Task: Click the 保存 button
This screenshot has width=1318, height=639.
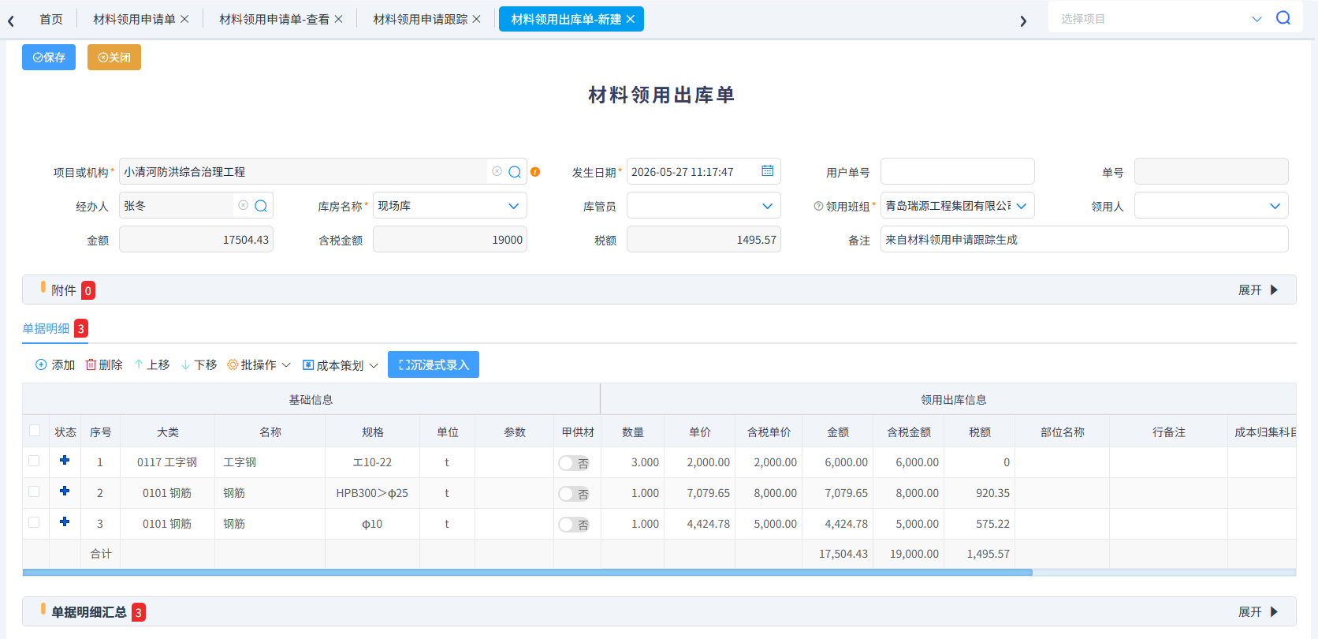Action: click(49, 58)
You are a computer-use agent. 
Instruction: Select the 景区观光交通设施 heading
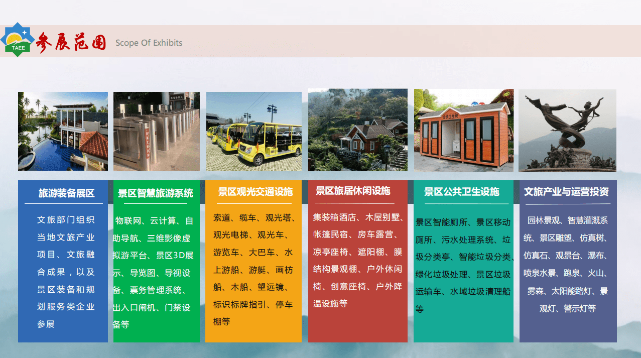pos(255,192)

--

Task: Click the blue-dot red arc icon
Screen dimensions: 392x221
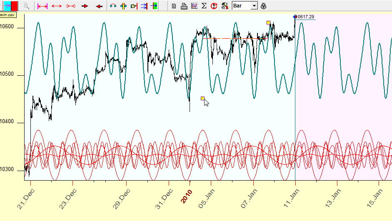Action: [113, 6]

...

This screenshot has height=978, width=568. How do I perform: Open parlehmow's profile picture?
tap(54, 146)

ACTIVITY – Report each line in the preceding entries that holds the string "Task".

WRITTEN ANSWER –
Task: Click the 保存 button
Task: Click the blue-dot red arc icon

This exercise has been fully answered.